Kim - Bocconi University

M. International Economics and Finance
Semester 1, 2015

Academic experience

In Italy to get the credits for a full time load I needed to study 5 courses. These consisted of advanced micro and macroeconomics, two courses on monetary policy and a course on development economics. I knew enough Italian to be able to study one course, advanced macroeconomics, in Italian. This was rewarding for me because the Italian version of the course had a very local focus, and was very forthright about macroeconomic factors facing Italy such as corruption and waste. The thing I enjoyed the most about the different academic system was the different perspective of studying in a different country. There was also the additional bonus of studying in Europe, so the number of guest lectures from visiting academics and company CEOs was amazing.

The thing I liked the least was the imbalance towards theory. None of the courses I took had any practical component. The biggest challenge was that there is only one exam at the end of the year, and study is largely self regulated. This, of course, could only be overcome by recognising this beforehand and applying discipline throughout the semester so that there was not a need to cram. Some of the courses I took were very difficult. This was exasperated by the fact that local student can retake an exam for a course multiple times, and can withdraw from an exam they have already started and try again later. This is okay if you live close by in Europe, but was not something I could do. As a result of these factors, it seemed to me that some of the exams were much more difficult than they might have been in Australia, and I was hard pressed with time to finish some of them. I was only prepared for these exams because of my consistent self directed study throughout the semester.

Personal experience

The best thing I gained from my experience was a massive boost to my confidence. Before I left for exchange I was often shy and evasive with other people, which was often interpreted as me being aloof or strange. Living overseas in another country, meeting lots of lovely new people and being thrown into innumerable difficult situations has helped me immeasurably to have a bit of self-confidence in myself. In Australia, I have found that a lot of people follow a determined progression for success in life. If any of the steps are skipped, or one takes a bit longer on a step, others are almost aggressive in asking why your life is not on track. Living in Europe has helped me to appreciate that the different paths people take through life are as different as each person is different. By going on the exchange I have become more comfortable with who I am, and I am a lot more confident as a result.


I lived in a university residence, but the residence was on the very outskirts of the city and 35-minute ride on the tram was needed to reach the university. The thing I enjoyed most about living in the residence was the opportunity to meet lots of new people and how easy it was to organise outings. The advice I would give is if you want to try to get accommodation in a university residence get in as soon as it's available to get a place in the best residence.


Expenses for the month were about 500 euros for rent, 200 euros for groceries, and 20 euros for transport, so about 3600 a month for the basics. This comes to about 5400 dollars. Travel around Europe is pretty cheap and a lot of entertainment is either free or available cheaply. To allow for a reasonable amount of travel and entertainment and also to cover surprises like the 140 euros needed to get a permesso di soggiorno, I would suggest another 3500 dollars, so with 9000 dollars, you should be able to live comfortably and travel around a bit.

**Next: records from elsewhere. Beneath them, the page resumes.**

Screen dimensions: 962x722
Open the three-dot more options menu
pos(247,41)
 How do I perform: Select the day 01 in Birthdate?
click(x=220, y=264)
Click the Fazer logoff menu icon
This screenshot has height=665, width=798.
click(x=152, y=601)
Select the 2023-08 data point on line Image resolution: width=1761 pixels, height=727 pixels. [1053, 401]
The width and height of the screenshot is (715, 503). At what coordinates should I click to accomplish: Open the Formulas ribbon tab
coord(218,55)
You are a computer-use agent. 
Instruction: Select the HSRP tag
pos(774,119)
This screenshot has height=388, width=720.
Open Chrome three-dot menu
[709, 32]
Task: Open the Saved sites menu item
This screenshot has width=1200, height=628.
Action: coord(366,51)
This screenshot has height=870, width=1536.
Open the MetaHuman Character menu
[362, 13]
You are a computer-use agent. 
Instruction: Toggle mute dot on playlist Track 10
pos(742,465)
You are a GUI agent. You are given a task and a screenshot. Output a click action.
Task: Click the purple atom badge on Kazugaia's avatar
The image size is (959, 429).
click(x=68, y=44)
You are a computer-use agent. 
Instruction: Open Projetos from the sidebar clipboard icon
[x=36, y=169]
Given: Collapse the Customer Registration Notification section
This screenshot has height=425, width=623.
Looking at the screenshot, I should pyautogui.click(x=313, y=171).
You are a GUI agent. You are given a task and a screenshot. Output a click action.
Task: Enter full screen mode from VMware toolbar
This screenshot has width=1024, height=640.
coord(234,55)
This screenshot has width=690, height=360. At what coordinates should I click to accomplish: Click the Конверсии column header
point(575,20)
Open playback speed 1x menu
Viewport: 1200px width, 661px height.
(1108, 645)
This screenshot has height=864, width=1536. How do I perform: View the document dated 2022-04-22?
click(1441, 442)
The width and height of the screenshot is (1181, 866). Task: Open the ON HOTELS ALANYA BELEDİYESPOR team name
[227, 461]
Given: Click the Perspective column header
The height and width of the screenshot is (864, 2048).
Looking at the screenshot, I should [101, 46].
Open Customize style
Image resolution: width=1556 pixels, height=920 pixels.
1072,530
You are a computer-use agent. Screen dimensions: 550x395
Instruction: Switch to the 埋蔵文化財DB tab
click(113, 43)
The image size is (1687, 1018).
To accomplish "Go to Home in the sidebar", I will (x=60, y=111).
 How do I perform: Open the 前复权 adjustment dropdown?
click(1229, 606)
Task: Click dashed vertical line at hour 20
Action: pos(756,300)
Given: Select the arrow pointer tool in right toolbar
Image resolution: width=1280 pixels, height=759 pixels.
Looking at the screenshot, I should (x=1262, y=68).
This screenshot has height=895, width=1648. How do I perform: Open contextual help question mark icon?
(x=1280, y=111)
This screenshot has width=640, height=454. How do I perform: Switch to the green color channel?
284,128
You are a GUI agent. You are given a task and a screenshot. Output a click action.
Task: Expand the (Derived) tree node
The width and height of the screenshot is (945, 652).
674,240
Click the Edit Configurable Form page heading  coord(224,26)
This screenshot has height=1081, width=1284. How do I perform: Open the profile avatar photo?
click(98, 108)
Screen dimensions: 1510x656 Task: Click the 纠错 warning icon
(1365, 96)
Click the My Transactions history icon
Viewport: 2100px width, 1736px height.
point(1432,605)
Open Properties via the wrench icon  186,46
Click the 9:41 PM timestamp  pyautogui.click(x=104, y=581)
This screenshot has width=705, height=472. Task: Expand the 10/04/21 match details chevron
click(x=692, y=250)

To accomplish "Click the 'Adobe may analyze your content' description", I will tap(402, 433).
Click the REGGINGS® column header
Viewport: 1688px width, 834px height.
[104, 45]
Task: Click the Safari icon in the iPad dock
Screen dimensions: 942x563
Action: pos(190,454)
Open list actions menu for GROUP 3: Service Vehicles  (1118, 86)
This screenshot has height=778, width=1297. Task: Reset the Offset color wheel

Professional development and employability

The best skill I have gained for my academic and work development from going on exchange is the ability to look at things from a different perspective. Europe, and particularly Italy has been hit hard by the crisis, and the effects of this can be seen everywhere. This is no less true for what is taught in classes. In a lot of my courses, there was a strong focus on what needs to be changed to repair the economy and stop such a catastrophe from happening again. I feel that in Australia we have been a bit too sheltered from the effects of the global economic crisis through the money brought in from the mining boom, but this has resulted in a bit of laziness on academic thought. We have only gleaned lessons from the surface, but by actually living in Europe and learning from the perspective of Europeans I have noticed that I approach not only this problem but many other things from many different perspectives.


One highlight of my experience was seeing Carmen in the historic La Scala opera house in Milan. The tickets available online sold out almost immediately, and I thought I was going to miss out. But through a friend, I learnt how to get tickets for only 14 euros on the day of the performance. Admittedly, it took a long time queuing in different queues all day, but it was well worth the wait. The experience of watching an opera in the spectacular surrounding of a lovely historic building was enchanting. It is true for performances like an opera, the difference between watching a recording and watching it live amongst beautiful surroundings is amazing.

Top tips

  • The top advice I would give to other students considering on going on exchange is trying to participate in an activity you do at home.
  • It's nice to be in a different city and to travel around Europe, but you will still miss your family and friends back home, especially when times are tough.
  • Doing something you would normally do, whether it be sport or music or whatever, makes you feel a bit more at home. It may be a bit difficult to fit it in amongst study and parties, but it's well worth it and the friends you make will be relatable and dependable.